Porphyria is just one cause of short-term memory loss, and it affects about 1 in every 10,000 people. The disease is caused by high levels of porphyrins - natural chemicals which are found in the body - which leads to problems with either the skin or nervous system (though some people suffer both).
Veronika Mescheryakova, a 29-year-old woman from Russia, has acute porphyria, meaning that she experiences the more severe symptoms of the disease, with short-term memory loss being one of them.
Tragically, as a result of her illness, Mescheryakova does not remember that her husband divorced her in November last year. Every day, she waits for him to come home from work, but he never returns. As a result, it falls to her mother to break the news to her - and it never gets easier for either of them.
A local news report showed footage of the young woman breaking down in tears as she had her heart broken for what must have been the hundredth time by now. Her mother appears equally distraught about having the duty of telling her daughter that such an awful thing has happened, but there's no way to bring her memory back.
Mescheryakova married her husband before the symptoms of her illness developed, but she knew she had it before the memory loss set in.
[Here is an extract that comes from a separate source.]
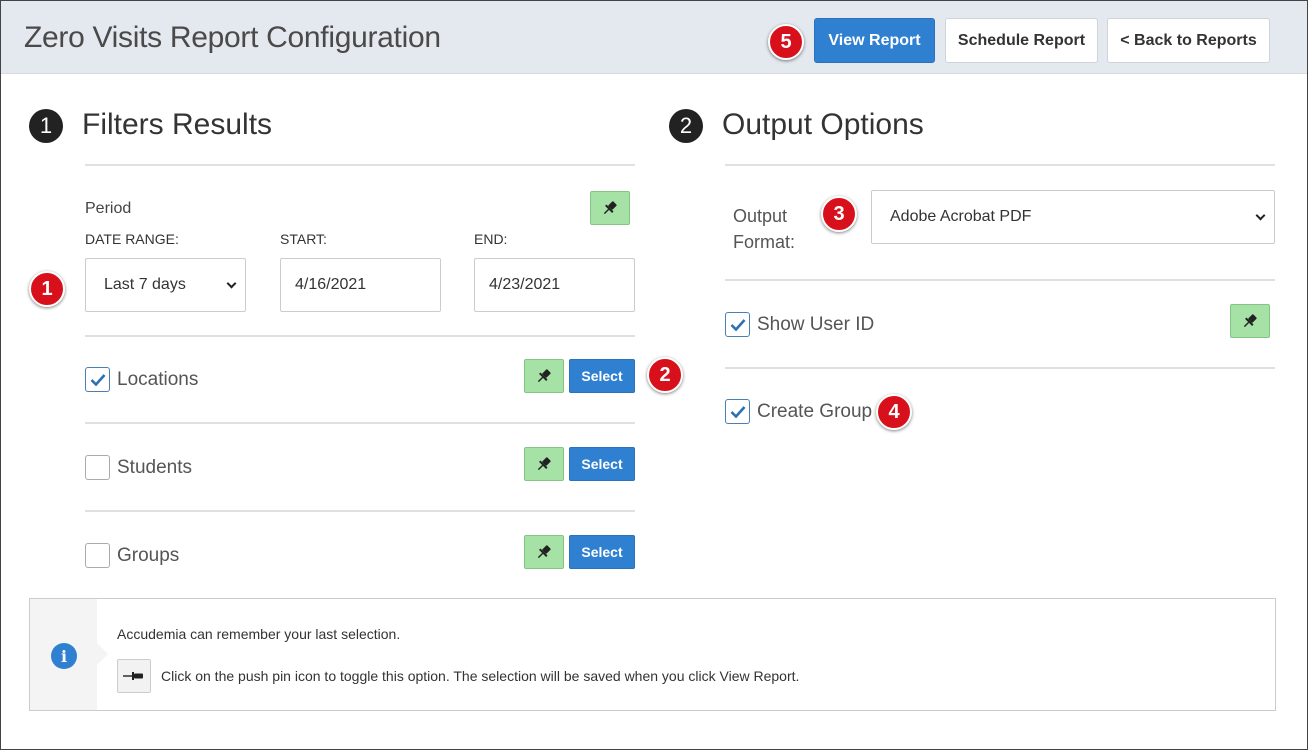 This screenshot has width=1308, height=750. I want to click on date-range-select: Last 7 days, so click(166, 285).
It's not clear why her spouse chose to leave but, given that Mescheryakova needs round-the-clock care, it's likely that he could not cope with the responsibility of looking after her.
She was actually given an operation a few years back in the hope that it would help alleviate some of her symptoms, but it didn't work. Now, as well as forgetting some of the most important details about her own life, Mescheryakova also suffers from partial paralysis.
However, her mother has arranged for her to have physiotherapy, and hopes that she may be able to walk independently again some day. Though porphyria can't be cured, this is certainly a possibility, as certain lifestyle changes and symptom-specific treatments can help dampen the effects of the disease.
People who saw the story online flocked in support for Mescheryakova, with many of them sharing similar stories of friends and relatives who had gone through similar experience. Those who had seen loved ones suffer from Dementia or Alzheimer's were obviously all too familiar with the effects of memory loss, but to see it happen to someone so young is simply heartbreaking.
One Facebook user even suggested that there might be a way to soften the blow for Mescheryakova: "Maybe they should tell her that she was the one who left him."
Hopefully, the young woman is able to take measures to help her live her life in a happier, more sustainable way very soon. In the meantime, we wish her and her mother all the support they can get.